Surfing is a surface water sport in which the surfer rides on the forward or deep face of a moving wave toward the shore. Waves suitable for surfing are primarily found in the ocean, but can also be found in lakes or in rivers in the form of a standing wave or tidal bore. However, surfers can also utilize artificial waves such as those from boat wakes and the waves created in artificial wave pools.
The term surfing refers to riding a wave with or without a board, and regardless of the stance used (goofy or regular stance).
The native peoples of the Pacific surfed waves on alaia, paipo, and other such craft, on their belly and knees. Modern-day surfers mostly ride a wave standing up on a surfboard.
The Guinness Book of World Records recognized a 78 feet (23.8 m) wave ride by Garrett McNamara at Nazaré, Portugal as the largest wave ever surfed, although this remains an issue of much contention amongst many surfers, given the difficulty of measuring a constantly changing mound of water.
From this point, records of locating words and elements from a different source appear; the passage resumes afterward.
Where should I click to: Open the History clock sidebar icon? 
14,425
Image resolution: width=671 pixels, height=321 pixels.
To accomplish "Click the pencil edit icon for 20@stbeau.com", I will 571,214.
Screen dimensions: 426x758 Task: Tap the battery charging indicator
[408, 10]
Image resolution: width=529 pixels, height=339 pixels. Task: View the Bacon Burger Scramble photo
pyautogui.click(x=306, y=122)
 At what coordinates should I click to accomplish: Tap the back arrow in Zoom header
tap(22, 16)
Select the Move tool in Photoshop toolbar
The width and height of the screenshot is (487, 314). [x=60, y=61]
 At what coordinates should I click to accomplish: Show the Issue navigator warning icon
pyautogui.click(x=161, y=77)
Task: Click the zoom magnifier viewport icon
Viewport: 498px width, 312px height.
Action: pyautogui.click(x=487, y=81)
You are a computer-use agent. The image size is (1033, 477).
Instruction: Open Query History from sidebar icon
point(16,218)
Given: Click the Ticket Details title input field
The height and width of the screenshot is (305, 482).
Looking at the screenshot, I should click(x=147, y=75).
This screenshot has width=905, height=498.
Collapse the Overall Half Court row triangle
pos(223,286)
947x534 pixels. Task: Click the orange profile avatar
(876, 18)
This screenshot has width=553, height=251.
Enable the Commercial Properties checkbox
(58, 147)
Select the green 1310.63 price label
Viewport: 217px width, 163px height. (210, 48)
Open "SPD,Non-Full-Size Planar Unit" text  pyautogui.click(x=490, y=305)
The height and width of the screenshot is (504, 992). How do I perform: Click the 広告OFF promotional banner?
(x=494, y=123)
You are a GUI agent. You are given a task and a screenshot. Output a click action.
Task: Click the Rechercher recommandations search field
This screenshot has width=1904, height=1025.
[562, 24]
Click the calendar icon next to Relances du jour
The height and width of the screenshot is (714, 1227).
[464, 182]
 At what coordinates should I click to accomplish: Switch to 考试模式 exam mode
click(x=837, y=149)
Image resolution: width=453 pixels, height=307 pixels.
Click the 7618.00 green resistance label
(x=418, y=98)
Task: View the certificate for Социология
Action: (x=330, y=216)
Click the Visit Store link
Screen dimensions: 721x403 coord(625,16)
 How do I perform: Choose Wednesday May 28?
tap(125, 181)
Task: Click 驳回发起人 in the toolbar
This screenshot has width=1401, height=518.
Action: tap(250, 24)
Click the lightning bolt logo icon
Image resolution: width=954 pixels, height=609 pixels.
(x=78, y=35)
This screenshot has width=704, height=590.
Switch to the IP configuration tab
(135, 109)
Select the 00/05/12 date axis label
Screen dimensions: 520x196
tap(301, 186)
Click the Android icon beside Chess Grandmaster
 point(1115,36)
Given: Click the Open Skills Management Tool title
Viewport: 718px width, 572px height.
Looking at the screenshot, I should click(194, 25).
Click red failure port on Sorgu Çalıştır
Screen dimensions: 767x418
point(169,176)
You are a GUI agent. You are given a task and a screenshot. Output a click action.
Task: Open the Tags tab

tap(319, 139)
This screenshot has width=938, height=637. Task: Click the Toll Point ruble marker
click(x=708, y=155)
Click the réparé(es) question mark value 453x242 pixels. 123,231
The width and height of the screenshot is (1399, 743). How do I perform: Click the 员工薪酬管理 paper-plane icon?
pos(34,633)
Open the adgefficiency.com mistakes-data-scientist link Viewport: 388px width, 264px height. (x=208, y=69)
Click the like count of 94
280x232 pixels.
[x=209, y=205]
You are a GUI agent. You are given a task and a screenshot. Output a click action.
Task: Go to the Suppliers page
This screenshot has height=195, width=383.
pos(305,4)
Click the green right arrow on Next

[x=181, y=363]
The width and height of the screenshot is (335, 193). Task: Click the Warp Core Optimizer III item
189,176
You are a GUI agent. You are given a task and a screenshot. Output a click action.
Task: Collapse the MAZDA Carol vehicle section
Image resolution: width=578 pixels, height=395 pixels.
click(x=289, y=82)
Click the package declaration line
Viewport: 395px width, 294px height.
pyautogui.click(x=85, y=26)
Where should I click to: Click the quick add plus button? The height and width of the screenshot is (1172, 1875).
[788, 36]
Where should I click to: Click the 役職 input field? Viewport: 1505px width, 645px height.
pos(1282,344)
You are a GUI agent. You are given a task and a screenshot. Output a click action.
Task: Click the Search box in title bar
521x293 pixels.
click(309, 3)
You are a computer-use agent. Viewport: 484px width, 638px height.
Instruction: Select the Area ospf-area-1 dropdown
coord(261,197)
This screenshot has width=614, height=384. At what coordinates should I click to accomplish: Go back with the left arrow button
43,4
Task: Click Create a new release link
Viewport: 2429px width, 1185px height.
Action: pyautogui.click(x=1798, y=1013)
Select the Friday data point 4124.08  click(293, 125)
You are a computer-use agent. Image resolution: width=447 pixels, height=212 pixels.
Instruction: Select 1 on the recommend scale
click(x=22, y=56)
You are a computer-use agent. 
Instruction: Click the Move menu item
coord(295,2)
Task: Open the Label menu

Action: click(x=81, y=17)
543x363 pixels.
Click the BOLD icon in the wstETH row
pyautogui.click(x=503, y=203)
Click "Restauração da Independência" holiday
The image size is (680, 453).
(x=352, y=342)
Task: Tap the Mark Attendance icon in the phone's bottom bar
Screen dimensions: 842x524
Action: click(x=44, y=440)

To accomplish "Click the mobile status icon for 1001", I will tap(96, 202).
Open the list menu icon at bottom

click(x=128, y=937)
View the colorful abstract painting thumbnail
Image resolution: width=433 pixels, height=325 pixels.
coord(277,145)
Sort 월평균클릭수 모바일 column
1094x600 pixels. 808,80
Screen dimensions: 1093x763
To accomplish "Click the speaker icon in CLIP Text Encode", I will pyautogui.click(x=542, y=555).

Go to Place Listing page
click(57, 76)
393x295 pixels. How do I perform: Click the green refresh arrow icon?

In tow-in surfing (most often, but not exclusively, associated with big wave surfing),
a motorized water vehicle, such as a personal watercraft, tows the surfer into the wave front,
helping the surfer match a large wave's speed,
which is generally a higher speed than a self-propelled surfer can produce.
The surfing lifestyle has added a whole new fashion genre and made more varied swimwear widely available. Rash vest evolved into swim shirts that look cool in the pool. Swimming in tee shirt, beach pants and hoodies is no longer seen as weird, but a freedom fashion statement.